• Brief:
Restate word for word the lines that run from the one containing "Screen dimensions: 297x171" to the last line of the data, both ends included.

• Stored entries:
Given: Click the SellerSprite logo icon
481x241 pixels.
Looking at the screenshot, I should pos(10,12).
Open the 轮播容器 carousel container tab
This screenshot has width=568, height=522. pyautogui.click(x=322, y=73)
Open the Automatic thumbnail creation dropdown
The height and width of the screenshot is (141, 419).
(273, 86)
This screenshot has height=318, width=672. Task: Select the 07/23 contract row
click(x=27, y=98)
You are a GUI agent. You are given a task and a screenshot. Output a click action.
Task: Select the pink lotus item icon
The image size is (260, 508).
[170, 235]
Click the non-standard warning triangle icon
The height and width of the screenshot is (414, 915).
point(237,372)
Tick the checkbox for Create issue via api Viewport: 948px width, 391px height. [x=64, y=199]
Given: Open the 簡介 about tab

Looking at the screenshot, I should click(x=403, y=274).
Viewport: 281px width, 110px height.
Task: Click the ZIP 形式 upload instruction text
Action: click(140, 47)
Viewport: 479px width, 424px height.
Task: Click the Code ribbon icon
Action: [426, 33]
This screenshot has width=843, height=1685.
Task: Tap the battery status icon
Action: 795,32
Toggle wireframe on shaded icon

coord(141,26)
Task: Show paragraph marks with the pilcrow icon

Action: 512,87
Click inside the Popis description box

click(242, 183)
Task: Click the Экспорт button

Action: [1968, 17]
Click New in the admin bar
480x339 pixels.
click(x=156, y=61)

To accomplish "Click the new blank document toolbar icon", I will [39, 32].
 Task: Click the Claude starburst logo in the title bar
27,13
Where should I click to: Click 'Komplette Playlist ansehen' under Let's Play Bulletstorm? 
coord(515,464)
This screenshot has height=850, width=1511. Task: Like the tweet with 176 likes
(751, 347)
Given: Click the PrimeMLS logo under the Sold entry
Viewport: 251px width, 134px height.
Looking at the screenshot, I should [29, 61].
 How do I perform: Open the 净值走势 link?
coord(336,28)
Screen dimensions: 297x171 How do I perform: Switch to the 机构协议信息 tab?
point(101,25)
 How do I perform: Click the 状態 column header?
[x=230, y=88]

• Written response:
Screen dimensions: 297x171 How do I perform: Switch to the 机构协议信息 tab?
point(101,25)
 How do I perform: Click the 状態 column header?
[x=230, y=88]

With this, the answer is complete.